Trecho do texto |
★ ★ ★ ★ ★
Espiritismo - Parte 4


Espiritismo – Parte 4
por José Amigó y Pellicer

Reformador (FEB)  Maio 1954
(Traduzido do livro ‘Nicodemo’, edição de 1879, do mesmo autor)

            Dentro do Espiritismo, a religião consiste na moral e somente na moral; porque a moral é o cumprimento do dever e somente por esse meio o homem pode aproximar-se da sua felicidade e de Deus.        

            Por isso a religião se há de estribar nessas três grandes afirmações, nesses três grandes princípios fundamentais: Deus, a alma imortal e livre, prêmios e castigos espirituais na justa proporção dos merecimentos; porque, sem a aceitação dessas verdades fundamentais, à moral falta a base, e a vida humana, mesmo dos seus mais nobres exercícios, cai toda sob a jurisdição da mecânica.

            Convém distinguir entre o Espiritismo prático e o teórico, religião e filosofia. O primeiro é a moral em ação, o segundo investiga os fundamentos da moral. O Espiritismo teórico estuda as leis do progresso do Espírito, o prático realiza esse progresso. Pelo teórico entramos no conhecimento de que uma inteligência infinita governa tudo, de que somos eternamente perfectíveis e, portanto, imortais, de que o nosso porvir será o fruto de nossas obras presentes; e pelo prático adoramos a Deus e amamos os nossos semelhantes, lavrando assim a felicidade em nosso espírito,

            Não há dúvida de que a prática se avantaja muito sobre a teoria, debaixo do ponto de vista do progresso individual: mas a teoria é quem principalmente há de destruir os antigos erros e derramar pela convicção as crenças que hão de levantar o novo templo.

            O Espiritismo, como religião, está explicado e sancionado nas seguintes palavras de Jesus: "Crede-me, que vai chegar a hora em que não mais adorareis o Pai nesta montanha ou em Jerusalém. Será a hora em, que os verdadeiros admiradores adorarão o Pai em espírito e em verdade” (João, IV, 21 e 23)
★ ★ ★ ★ ★
Conjunto de tarefas |
1. Copie fielmente, do trecho sobre o Espiritismo, a parte que começa pelas palavras que contêm "Dentro do Espiritismo, a" e termina em "jurisdição da mecânica.".
2. Retome o trecho sobre o Espiritismo a partir do ponto em que ele termina e dê continuidade ao texto.

Dados registrados |
★ ★ ★ ★ ★
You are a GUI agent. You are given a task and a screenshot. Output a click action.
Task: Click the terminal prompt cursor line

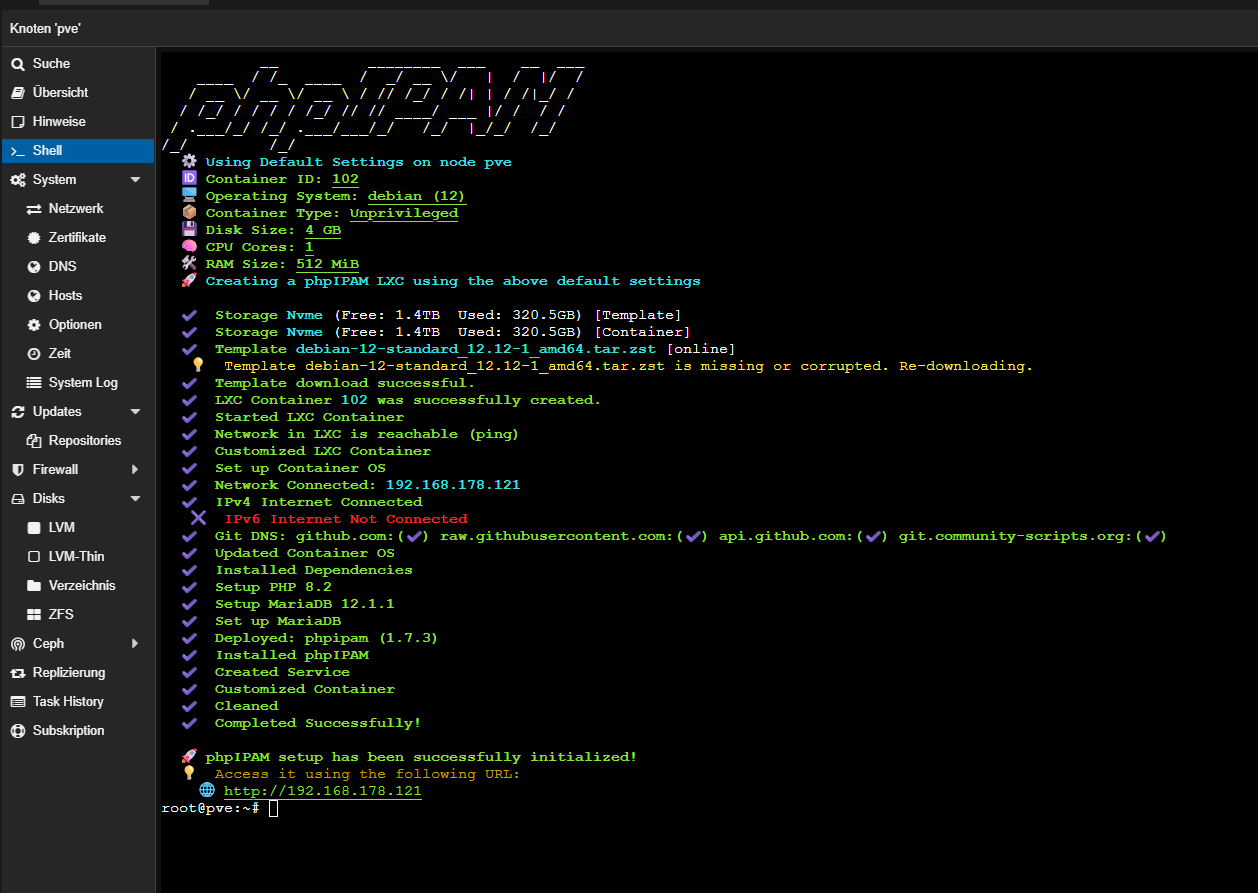(x=273, y=808)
★ ★ ★ ★ ★
Respostas por tarefa |
1.
Dentro do Espiritismo, a religião consiste na moral e somente na moral; porque a moral é o cumprimento do dever e somente por esse meio o homem pode aproximar-se da sua felicidade e de Deus.        

            Por isso a religião se há de estribar nessas três grandes afirmações, nesses três grandes princípios fundamentais: Deus, a alma imortal e livre, prêmios e castigos espirituais na justa proporção dos merecimentos; porque, sem a aceitação dessas verdades fundamentais, à moral falta a base, e a vida humana, mesmo dos seus mais nobres exercícios, cai toda sob a jurisdição da mecânica.

2.
            Nos primeiros séculos das civilizações, os povos têm necessidade de materializar a adoração, a fim de que penetrem pelos olhos do corpo as primeiras noções da Divindade, quando os da alma estão cerrados a tudo o que não seja concupiscência e egoísmo. Um altar de pedras amontoadas no cume do monte e mais adiante um templo artisticamente fabricado na cidade, poderão ser considerados como alma e templo dignos da majestosa Sabedoria na qual, segundo a expressão de São Paulo, somos, nos movemos e vivemos?

            De nenhum modo; o altar simboliza o sacrifício, e o único sacrifício grato aos olhos divinos é o de nossos protervos apetites; o templo simboliza a elevação do sentimento, o incenso de nossa gratidão, e o Ser supremo tem direito a que as criaturas cantem sua glória de todos os pontos da Terra e de todos os mundos do espaço.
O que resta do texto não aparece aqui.